Stretching at your desk
By Tom Vradenburg, EAC-NCR Chair
If you’re chair-bound for most of the day, your body can gradually cramp up. You may feel tension in your neck; your hip flexor muscles will gradually tighten, your posture may deteriorate.
You may not have an hour to spare, or the inclination, to hit the gym. Here are some quick stretches you can do in the time it takes your kettle to boil—and of course you have time for tea, don’t you?
Do these for the neck muscles:
- Sit upright in your chair—good posture, now!—relax your shoulders. Your pelvis should be tilted slightly forward, your spine ‘neutral’—meaning there’s a slight forward curve in the lower, lumbar region, but otherwise it’s straight.
- Imagine there is a string wrapped around your earlobe and hanging beside your arm. Imagine that string being pulled gently, gradually and incrementally. Don’t let your shoulders tilt, and don’t worry if your neck does not flex very far. Don’t push your head with your hand, just use gravity and the weight of your head. If you feel mild discomfort, keep going; if you feel pain, stop.

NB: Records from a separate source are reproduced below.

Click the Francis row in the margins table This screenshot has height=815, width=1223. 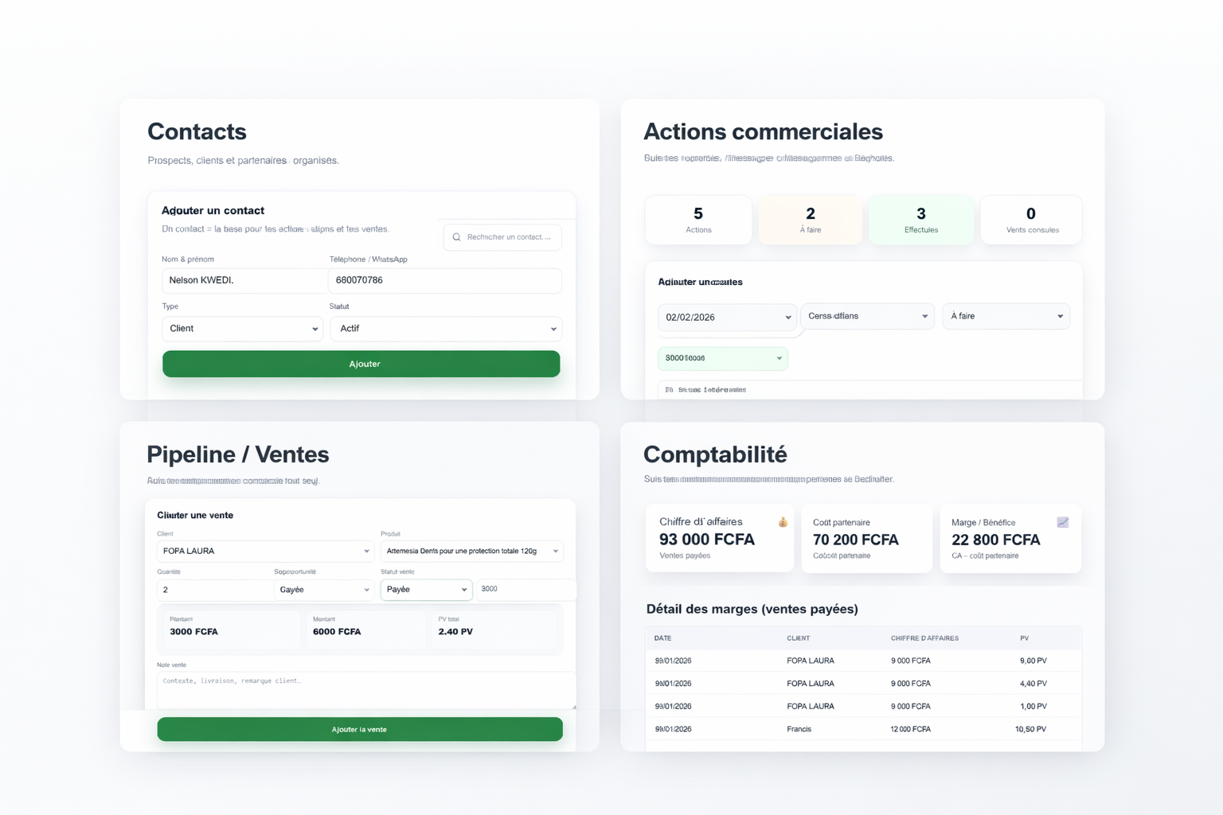tap(864, 728)
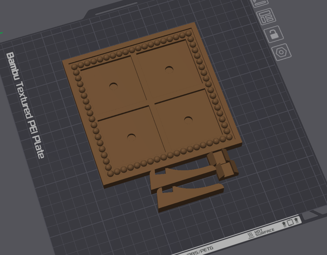Click the square marking near the plate corner
This screenshot has height=255, width=327.
[x=290, y=223]
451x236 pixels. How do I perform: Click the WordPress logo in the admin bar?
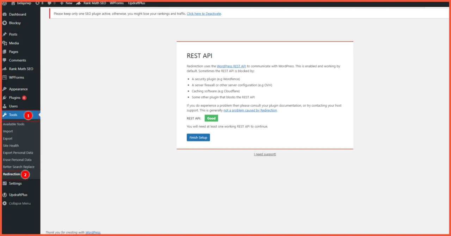4,3
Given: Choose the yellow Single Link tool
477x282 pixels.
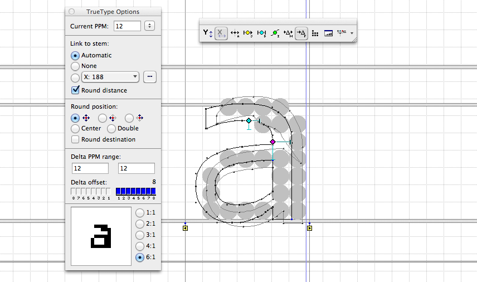Looking at the screenshot, I should click(x=248, y=33).
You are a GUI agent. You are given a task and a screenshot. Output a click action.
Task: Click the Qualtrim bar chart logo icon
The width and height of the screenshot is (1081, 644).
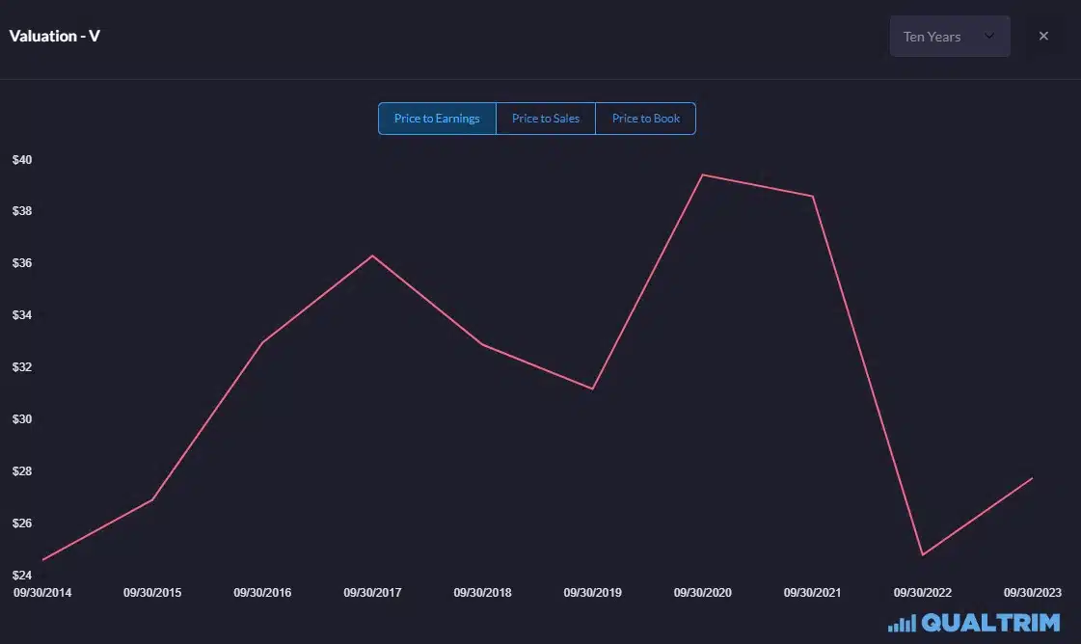click(x=902, y=624)
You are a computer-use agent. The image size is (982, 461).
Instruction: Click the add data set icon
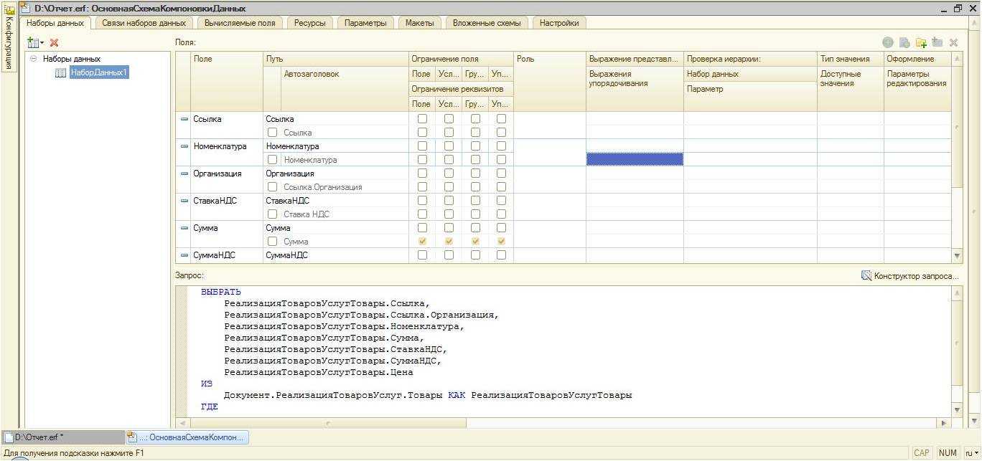tap(33, 43)
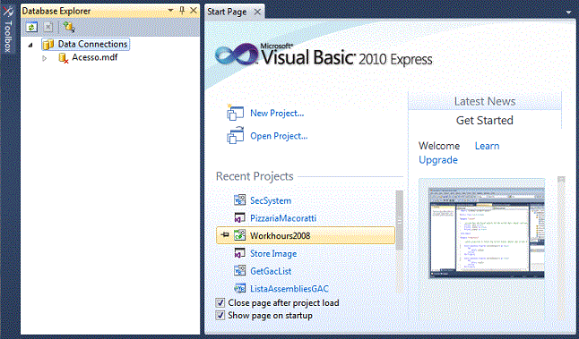
Task: Click the Upgrade link
Action: point(438,160)
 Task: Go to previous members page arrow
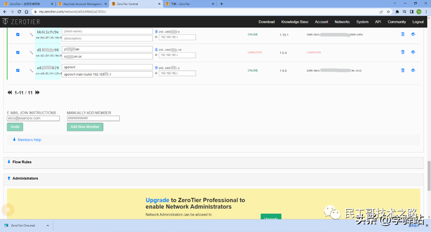coord(9,93)
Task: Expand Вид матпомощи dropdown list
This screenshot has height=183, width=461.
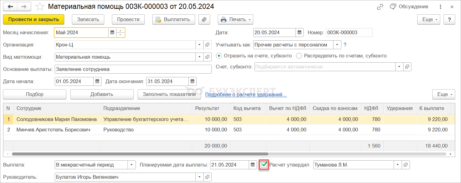Action: tap(199, 57)
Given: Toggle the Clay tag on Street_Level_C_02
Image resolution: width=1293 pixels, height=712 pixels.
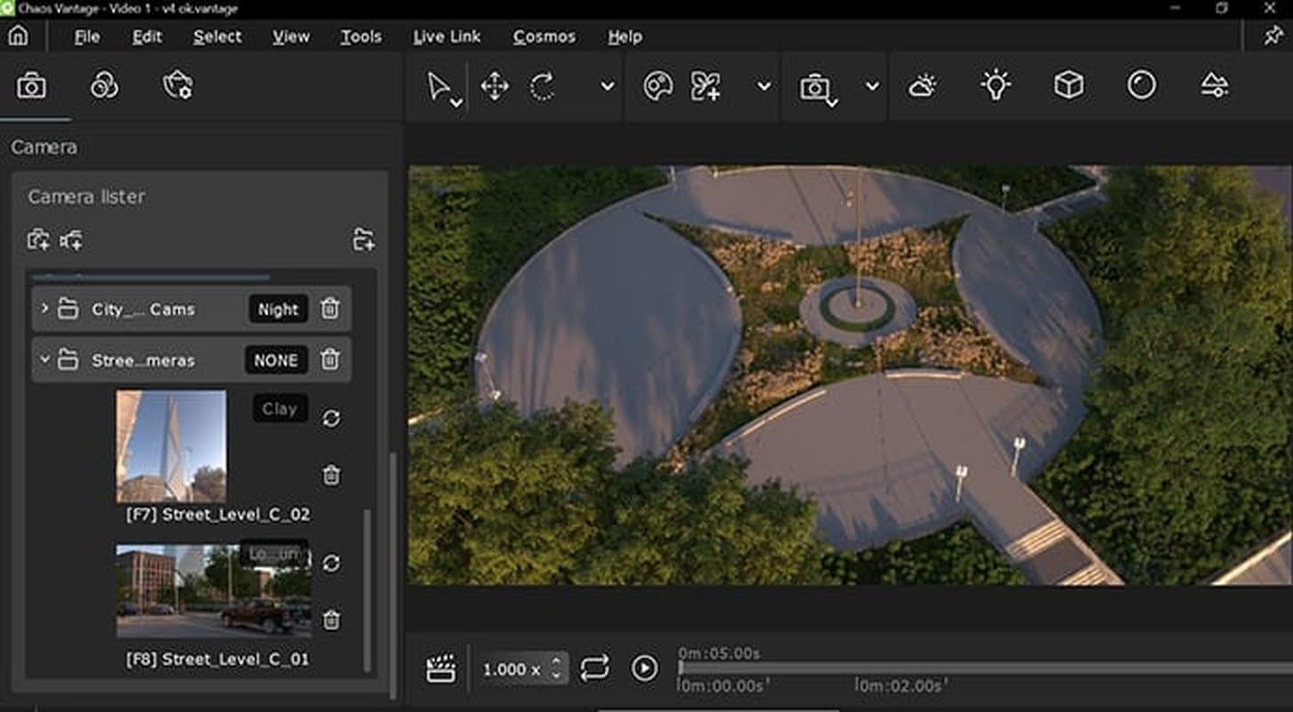Looking at the screenshot, I should coord(279,409).
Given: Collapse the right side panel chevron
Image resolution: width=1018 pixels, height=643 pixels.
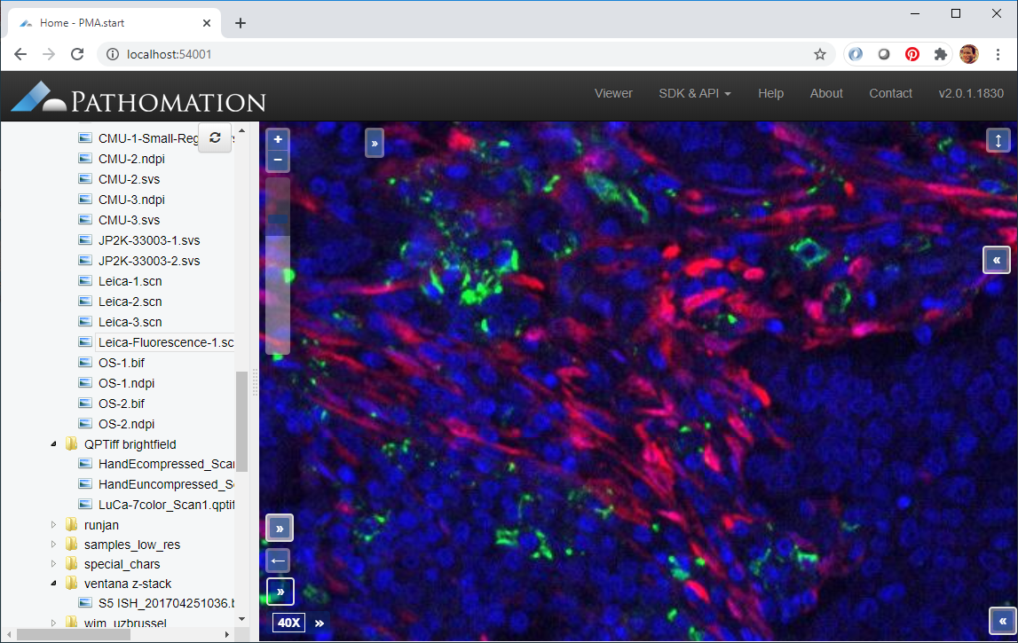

- Hold this position for 30 or 45 seconds. You can hold this, or any, stretch for two or three minutes.
- Repeat with the other ear moving towards the other shoulder.
- When the kettle comes to a boil, pour water into your teapot.
- Now that you’ve done east and west, repeat with north and south while you’re waiting for the tea to steep. When you tilt your head back, you’ll feel some tugging in the neck muscles that support your jaw: as long as there’s no pain, that’s natural.
I have been a YMCA-certified group fitness instructor for seven years. I teach group cardio and strength classes at the gym at my office about once a week.